Videos on social media show a team of workmen scaling the building to remove the lettering.

They can be seen abseiling across the building shortly before 5:30pm today. Earlier this week, the owners of the building announced they would change the name of the tower, which is based on Colston street in Bristol.

Within the city, a number of other institutions, including Colston's Girl's School and Colston Hall have distanced themselves from the name, with Bristol University pledging to change the name by Autumn.

It follows campaigners on Saturday tearing down the statue of Edward Colston in Bristol and throwing it in the harbour.

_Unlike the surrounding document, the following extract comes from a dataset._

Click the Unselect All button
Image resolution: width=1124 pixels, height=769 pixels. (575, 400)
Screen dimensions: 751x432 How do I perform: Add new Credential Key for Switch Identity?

The act sparked a national push for statues of those involved in the slave trade to be removed.

Two days ago a statue of slaveholder Robert Milligan was removed from outside the Museum of London Docklands.

Earlier today, Guy’s and St Thomas’ hospital has taken the decision to remove from public view two controversial statues of benefactors including its slave owning founder Sir Thomas Guy.

In another development today a statue of Scouts founder Robert Baden-Powell was given 24/7 security after locals rallied against it being removed amid the ongoing debate about historical figures in Britain.

The figure of Baden-Powell has stood in Poole since 2008, after being built to celebrate the 100th anniversary of the Scouts in Britain.

The statue in Poole Quay, Dorset, had been targeted by campaigners due to his associations with the Nazis and the Hitler youth programme, as well as his actions in the military during the Boer War.

Bournemouth, Christchurch and Poole Council initially said the statue would be removed and put into temporary storage to protect it from criminal damage, but backed down following furore from locals who vowed to protect it.